Before his pioneering efforts, many hospital and government officials balked at implementing the screening because they thought it would be too expensive and lead to unnecessary procedures.

"There were a lot of doubters," Mahle said.

The initial work to support newborn congenital heart disease screening was performed at Greater Baltimore Medical Center – ironic, he said, because it was only half a mile away from his childhood home in Towson, Maryland.

But Mahle helped break down the barriers.

Now newborns get a pulse oximetry screening as part of their routine evaluation. It's an easy, inexpensive test to determine the amount of oxygen in the bloodstream. A low percentage can be a sign of a congenital heart defect. Catching it early can reduce the chances of death or disability.

Today, all 50 states and Washington, D.C., have either enacted laws requiring the screening, promoted regulations or provided guidance. The AHA advocated strongly for these measures.

"The most satisfying thing is saving lives," Mahle said. "You could die as a 1-month-old child without screenings or live for 90 years. Every life is worth saving."
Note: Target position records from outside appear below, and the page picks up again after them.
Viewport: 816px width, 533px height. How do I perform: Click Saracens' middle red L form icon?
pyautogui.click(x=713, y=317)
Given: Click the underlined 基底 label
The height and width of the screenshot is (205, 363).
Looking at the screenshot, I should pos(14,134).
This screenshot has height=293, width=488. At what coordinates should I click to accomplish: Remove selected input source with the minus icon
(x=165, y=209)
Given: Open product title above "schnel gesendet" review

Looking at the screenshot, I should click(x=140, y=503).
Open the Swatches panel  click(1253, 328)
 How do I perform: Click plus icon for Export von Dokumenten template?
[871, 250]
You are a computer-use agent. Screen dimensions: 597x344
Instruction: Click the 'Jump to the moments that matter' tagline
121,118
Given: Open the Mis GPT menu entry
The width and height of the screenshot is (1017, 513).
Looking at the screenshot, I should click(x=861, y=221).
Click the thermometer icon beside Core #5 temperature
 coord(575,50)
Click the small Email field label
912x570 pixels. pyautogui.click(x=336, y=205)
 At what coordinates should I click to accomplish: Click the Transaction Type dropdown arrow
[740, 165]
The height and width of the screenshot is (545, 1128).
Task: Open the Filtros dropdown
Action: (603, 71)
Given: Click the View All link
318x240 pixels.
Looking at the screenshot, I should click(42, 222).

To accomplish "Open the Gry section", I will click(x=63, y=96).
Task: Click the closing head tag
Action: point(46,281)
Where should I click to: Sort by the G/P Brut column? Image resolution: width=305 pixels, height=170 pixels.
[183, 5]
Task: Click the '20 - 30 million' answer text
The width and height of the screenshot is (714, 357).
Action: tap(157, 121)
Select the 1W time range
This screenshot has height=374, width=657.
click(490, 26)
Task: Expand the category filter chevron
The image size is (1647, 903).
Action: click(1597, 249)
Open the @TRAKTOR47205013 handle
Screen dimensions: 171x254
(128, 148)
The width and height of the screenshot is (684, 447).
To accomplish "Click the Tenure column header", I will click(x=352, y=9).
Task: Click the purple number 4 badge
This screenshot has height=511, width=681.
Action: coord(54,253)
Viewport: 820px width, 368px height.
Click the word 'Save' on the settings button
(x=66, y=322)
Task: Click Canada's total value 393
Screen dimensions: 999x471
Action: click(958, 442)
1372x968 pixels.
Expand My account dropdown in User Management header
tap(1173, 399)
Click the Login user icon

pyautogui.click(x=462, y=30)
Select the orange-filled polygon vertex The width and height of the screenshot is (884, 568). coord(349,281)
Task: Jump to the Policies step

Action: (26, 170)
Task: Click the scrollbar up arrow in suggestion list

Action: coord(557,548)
Besides exemplary leadership as chair and co-chair of Young Hearts, Mahle was co-founder and co-chair of the Early Career Mentoring Committee and a member of the National Research Committee.

"The AHA is a powerful organization in a good way, making it possible for big things to happen," Mahle said. "And this pulse oximetry screening is a classic example."

The COVID-19 pandemic has underscored the AHA's importance in cardiovascular and stroke health, he said.

"I do look forward to when this current social isolation ends, because AHA meetings serve as a place to bring together individuals in various disciplines of cardiology, to collaborate, have various discussions, gain intense exposure to research, get clinical advice and develop lifelong relationships with friends," Mahle said. "With advocacy, we combine the best science with strong volunteer involvement, and I'm grateful to AHA leadership for using their voices to advocate for kids."

And the AHA – and thousands of families – are grateful Mahle is a passionate advocate for congenital heart disease screenings.